3) Remy connections to the cast around him is meaningful. Turbo’s connections to the cast around him are tossed aside. As Remy runs into various characters his journey (his brother Emile, his father Django, his “partner” Alfredo, his “mentor” Colette, his enemy Skinner), they become an intricate part of his life, whether he wants to or not. These character aid or distract him on his journey, showcasing that despite his desire for cooking, there are various lives that he’s affecting, from inadvertently forcing his rat family from his home to closing down the restaurant at the end. His life, his existence, and his dreams have an impact on those around him, and vice versa. The causes and effects of his actions have consequences. There may be a happy ending, and there may be a bit of heavy-handedness (Alfredo being Gusteau’s son is as “writerly” as it gets), but overall the film understands the full weight, impact, and meaning of his pursuit.

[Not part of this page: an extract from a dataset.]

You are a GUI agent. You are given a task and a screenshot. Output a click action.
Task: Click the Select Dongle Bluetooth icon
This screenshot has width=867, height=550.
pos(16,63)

Turbo lacks all of that. The only real piece of dramatic weight here lies between Turbo and his brother, Chet. Turbo seeks to make that significant by paralleling it with the relationship between the Dos Tacos brothers, Tito and Angelo. If the film wasn’t so sadly sincere, Tito could be considered legally mentally challenged. The film wants their dreams to seem both outlandish and within their grasp, but the sheer insanity of it is hard to buy, even by cartoon standards. Chet and Angelo are correct. Turbo and Tito’s dreams are accomplished by magic, a con, and a near-riot. And you know what? That wouldn’t be too much of an issue if their failures were given real dramatic weight. I mean, Theo got Chet fired, the fallout of which feels like something worth exploring, but his kidnapping by the crow changed the moment into a generic chase scene. The various talks between the realists (Chet/Angelo) and the idealists (Theo/Tito) feel perfunctory instead of necessary. Tito never considers at least having Turbo race for a bit of time to earn a nice cash cushion before making extreme decisions – no, he manipulates his Starlight cronies into handing him the Indy entry fee (if there was any time that a movie needed a “earning-money-montage” scene, it here). Chet’s absolute real concerns about a tiny snail racing massive, accident-prone vehicles isn’t a legit fear but portrayed like it’s just a “bug up Chet’s ass”. The movie portrays Chet reluctance to potentially watch Turbo DIE as lack of sibling faith, and this is terrifyingly misconstrued.
4) Ratatoullie has a well-developed set of side characters. Turbo has the worst set of side character I’ve seen since the Rescuers Down Under. [This point actually surprised me the most, as the previews made it seem like Turbo’s goofy side characters would be at least somewhat important to Theo’s journey (and the surprisingly great Turbo FAST gave them a simple but notable depth that is completely absent from the film).]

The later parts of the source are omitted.